Interacting electrons in magnetic fields: Tracking potentials and Jastrow-product wavefunctions

TL;DR

This paper finds exact solutions for interacting electrons in nonuniform magnetic fields using Jastrow wavefunctions, revealing new variational states that may improve energy estimates in quantum Hall systems.

Contribution

It introduces the concept of tracking solutions where magnetic and scalar potential fluctuations align, providing exact wavefunctions and extending the Laughlin state framework.

Findings

Tracking solutions preserve Landau level degeneracy.

The Laughlin wave function is a special tracking solution.

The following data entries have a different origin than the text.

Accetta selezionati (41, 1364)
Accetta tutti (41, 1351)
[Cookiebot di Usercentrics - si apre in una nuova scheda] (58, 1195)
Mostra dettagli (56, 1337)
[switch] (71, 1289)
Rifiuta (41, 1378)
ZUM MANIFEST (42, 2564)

Constructed variational wavefunctions may lower energy estimates.

Abstract

The Schrodinger equation for an interacting spinless electron gas in a nonuniform magnetic field admits an exact solution in Jastrow product form when the fluctuations in the magnetic field track the fluctuations in the scalar potential. For tracking realizations in a two-dimensional electron gas, the degeneracy of the lowest Landau level persists, and the ``tracking'' solutions span the ground state subspace. In the context of the fractional quantum Hall problem, the Laughlin wave function is shown to be a tracking solution. Tracking solutions for screened Coulomb interactions are also constructed. The resulting wavefunctions are proposed as variational wave functions with potentially lower energy in the case of non-negligible Landau level mixing than the Laughlin function.